I am assuming this is what you mean by double ended leads.   The other option is to buy double headed clips but those are only about 6" long at most.


----------



## PJisaMom (Jul 29, 2010)

glenolam said:
			
		

> I'm in big brain fart mode....
> 
> [_OK - so I typed the four letter word for passing gas (You know...F A R T) and it gets replaced with wind!_]
> 
> ...


No F A R T S!  That's funny!  

I know *exactly* what you are talking about with the double clip lead thingy.  I have done exactly what you want to do... and it works great!  I got mine at our local family Farm and Home store, but they are made by Weaver leather.  They are called:

Multi-Livestock Fence Ties
n Single-ply nylon fence ties feature nickel plated swivel snaps at both ends
n Box-stitched at stress points for durability
n Measure 1" x 18" (including snaps)
35-7098 Black or Blue
35-8148 Pink Fusion, Purple Jazz, Hurricane Blue or Lime Zest

You can look at the pdf of what I found here .

Can't seem to find a quick link online, as I have to run, but I think I got mine for around five bucks?  Let me know if you need more info... I have to head over there soon... 

[Oh... and I got some hanging wall clasps that I clip the bucket handles to, about 8 inches away from the eye hook and it's working out great!  Maybe I can grab a picture later...]


----------



## glenolam (Jul 29, 2010)

I took a look on-line at the Weaver leather site...they don't sell on-line, so I'll have to search to find a store near me.

Calliopia - great idea on re-using old leads and such.  I'll have to see what I have lying around.  I need 9 total right now, and definitely know I don't have 4-5 clips lying around - as well as if I'm handy enough to create my own leads!


----------



## freemotion (Jul 29, 2010)

If you are not handy with a needle and thread, you can always go to the hardware store and buy a few lengths of chain...have them cut it to the length you want right there....and some double end snaps, two per chain.  Done.  You'll spend a bit more, but they will last forever and no one will chew through them.


----------



## warthog (Jul 29, 2010)

I do exactly the same at feeding time, but don't bother with leads, I use rope.  Just knot it around the clips at either end, works great.

Hope you find what your looking for.


----------



## glenolam (Jul 30, 2010)

Hmmmm, free - you may be on to something.....

We just happen to have a whole big container of chain that we got to use on our fence gates....and my husband has a chain cutter for work....all I'd need is the clasps!

Now, why didn't I just think of that!


----------



## dkluzier (Jul 30, 2010)

Got my double clip hooks at Tractor Supply.  They also have an online store.

then using bolt cutters we cut a dog tie out chain to length for the leads.


----------



## Mea (Jul 30, 2010)

glenolam said:
			
		

> I was thinking of screwing eye hooks (strong ones!) into the walls and using a short double clip lead, so I could clip one side into the eye hook and the other to the goat's collar.  Does that makes sense?
> !


Good idea !!    

  Before i got my own bolt cutters... i would have the hardware store cut the chain to length for me.  The i would use those "connector links"  ( don't know the real name of them)  but the are like a link only they twist/screw open and closed.  one end of the chain would be fastened to the eyebolt with a link, the other to a Swivel clip, with another link.  ( Must be a swivel clip....we almost lost an animal when she twisted the chain way too tight ! ) 

  They work neat !!  Plus if You coat the threads of the linky thing with vasoline... You can still open them in freezing temps...should You need to do so.


----------



## glenolam (Jul 30, 2010)

Mea - I know exactly what you're talking about with your "connector links".  Those sure would solve the question about how to connect the clip to the chain.


----------



## glenolam (Jul 30, 2010)

dkluzier said:
			
		

> Got my double clip hooks at Tractor Supply.  They also have an online store.


I practically live at TSC....even considered working there part time just to get a discount!


----------



## patandchickens (Jul 30, 2010)

If it were me I'd make my own, like others have said.

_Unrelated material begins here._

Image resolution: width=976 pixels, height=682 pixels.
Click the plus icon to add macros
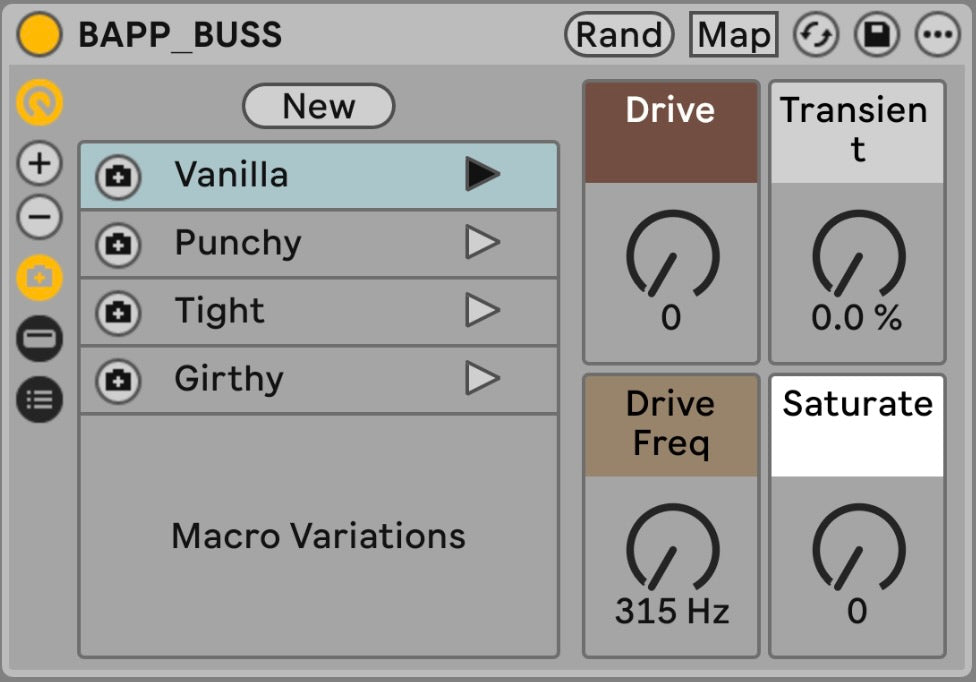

You can use flat nylon and sew it with tack repair (waxed) thread and a sewing awl, or in some cases you can use a fishing line and a very stout needle and pliers. Or you can use rope and any of a variety of ways to attach the hardware, depending on rope type and your personal skills and preferences -- double the rope end back and either whip it on, weave it back in, whip with wire and cover with duct tape, or buy those little clamp things that you crimp onto the rope.

Another option though is to get cheap horse trailer ties (probably you want_ trailer ties_ rather than crossties, since you want relatively short). IF you can find an easy source of cheap versions, as opposed to things with all sorts of safety devices and made of snazzy materials in peoples' show colors and such , they are pretty much what you're looking for.

Good luck, have fun,

Pat


----------



## Shiloh Acres (Jul 31, 2010)

What great timing for this thread!  I'm so glad you asked. 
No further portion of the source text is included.